19. The Constitution Bench in Shyam Sunder v. Ram Kumar has held: (SCC p. 49, para 39) "Ordinarily when an enactment declares the previous law, it requires to be given retroactive effect. The function of a declaratory statute is to supply an omission or to explain a previous statute and when such an Act is passed, it comes into effect when the previous enactment was passed. The legislative power to enact law includes the power to declare what was the previous law and when such a declaratory Act is passed, invariably it has been held to be retrospective. Mere absence of use of the word 'declaration' in an Act explaining what was the law before may not appear to be a declaratory Act but if the court finds an Act as declaratory or explanatory, it has to be construed as retrospective." (p. 2487).

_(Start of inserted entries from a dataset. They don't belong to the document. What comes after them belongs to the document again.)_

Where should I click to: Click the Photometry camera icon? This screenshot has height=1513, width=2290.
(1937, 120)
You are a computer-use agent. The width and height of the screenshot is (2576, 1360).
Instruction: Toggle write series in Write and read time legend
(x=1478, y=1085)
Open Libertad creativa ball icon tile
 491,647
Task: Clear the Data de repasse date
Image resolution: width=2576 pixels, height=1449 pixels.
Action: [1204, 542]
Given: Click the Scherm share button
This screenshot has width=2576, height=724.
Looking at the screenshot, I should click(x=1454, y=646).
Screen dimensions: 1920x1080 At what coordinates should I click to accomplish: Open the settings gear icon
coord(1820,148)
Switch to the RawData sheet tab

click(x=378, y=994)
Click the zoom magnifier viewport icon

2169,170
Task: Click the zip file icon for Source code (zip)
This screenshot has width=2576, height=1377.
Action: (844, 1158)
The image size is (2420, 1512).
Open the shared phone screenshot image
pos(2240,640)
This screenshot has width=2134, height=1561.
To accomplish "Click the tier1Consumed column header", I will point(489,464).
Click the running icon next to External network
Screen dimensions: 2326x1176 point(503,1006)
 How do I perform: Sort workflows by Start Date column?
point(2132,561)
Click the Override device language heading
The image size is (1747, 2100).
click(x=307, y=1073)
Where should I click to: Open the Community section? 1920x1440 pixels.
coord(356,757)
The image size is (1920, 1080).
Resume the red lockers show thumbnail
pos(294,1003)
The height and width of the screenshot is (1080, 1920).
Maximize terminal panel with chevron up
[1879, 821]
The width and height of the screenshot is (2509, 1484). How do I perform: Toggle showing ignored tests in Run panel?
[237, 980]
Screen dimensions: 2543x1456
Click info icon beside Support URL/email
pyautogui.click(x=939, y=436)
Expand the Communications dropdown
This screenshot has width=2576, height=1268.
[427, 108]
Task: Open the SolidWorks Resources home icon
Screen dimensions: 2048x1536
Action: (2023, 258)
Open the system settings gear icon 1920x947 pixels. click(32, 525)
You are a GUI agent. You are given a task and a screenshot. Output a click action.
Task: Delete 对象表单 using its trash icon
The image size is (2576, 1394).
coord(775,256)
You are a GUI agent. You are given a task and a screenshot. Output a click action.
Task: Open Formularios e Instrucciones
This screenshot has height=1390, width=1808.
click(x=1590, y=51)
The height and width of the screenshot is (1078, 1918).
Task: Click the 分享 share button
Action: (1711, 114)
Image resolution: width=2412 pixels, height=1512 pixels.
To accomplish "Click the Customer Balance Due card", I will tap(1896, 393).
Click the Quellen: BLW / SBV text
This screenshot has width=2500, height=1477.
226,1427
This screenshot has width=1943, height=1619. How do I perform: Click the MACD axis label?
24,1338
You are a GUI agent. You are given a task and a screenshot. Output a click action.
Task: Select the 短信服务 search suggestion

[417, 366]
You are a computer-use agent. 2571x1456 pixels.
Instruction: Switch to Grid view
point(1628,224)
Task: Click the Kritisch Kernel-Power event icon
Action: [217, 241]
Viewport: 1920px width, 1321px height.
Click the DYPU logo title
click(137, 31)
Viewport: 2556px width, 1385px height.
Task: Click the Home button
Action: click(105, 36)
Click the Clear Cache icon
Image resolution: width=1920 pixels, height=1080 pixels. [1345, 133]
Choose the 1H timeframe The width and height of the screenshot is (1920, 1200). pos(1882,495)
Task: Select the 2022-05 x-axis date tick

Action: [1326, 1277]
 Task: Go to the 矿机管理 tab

11. In the instant case, the benefits of the resolution dated 21st March, 2001 have accrued to the petitioner and the same relating to the educational expenses of her children have neither been taken away. It has not abrogated any legal right which had been conferred under the notification no. 350 dated 21st March, 2001. This resolution of 10th May, 2008 being clarificatory/explanatory in nature, the argument of learned counsel for the appellant that the resolution dated 10th May, 2008 cannot be applied retrospectively to abrogate or extinguish a legal right which accrued under the notification no.350 dated 21st March, 2001 cannot be accepted in the eye of law. The judgment relied upon by the learned counsel for the appellant is in relation to a claim for compassionate appointment and is of no aid to the appellant. The factual context of the said case shows that the appellant-bank 8 had chosen to deny consideration to claims for compassionate appointment pending on the date of the coming into force of the 2005 scheme on the plea that the same had replaced the existing circular by making provision for ex- gratia payment in lieu of compassionate appointment. This in effect had taken away a right of consideration existing in favour of the applicants under the existing old scheme of 1993, though the applications were made before coming into the force of 2005 scheme and had remained pending apparently for no fault of the applicants. The ratio of the case of Canara Bank & Anr. (supra) also does not improve the case of the appellant.
12. Therefore, on the totality of facts, circumstances and the reasons discussed hereinabove, we do not find any error in the judgment of the learned Single Judge.
13. Accordingly, the instant appeal is dismissed.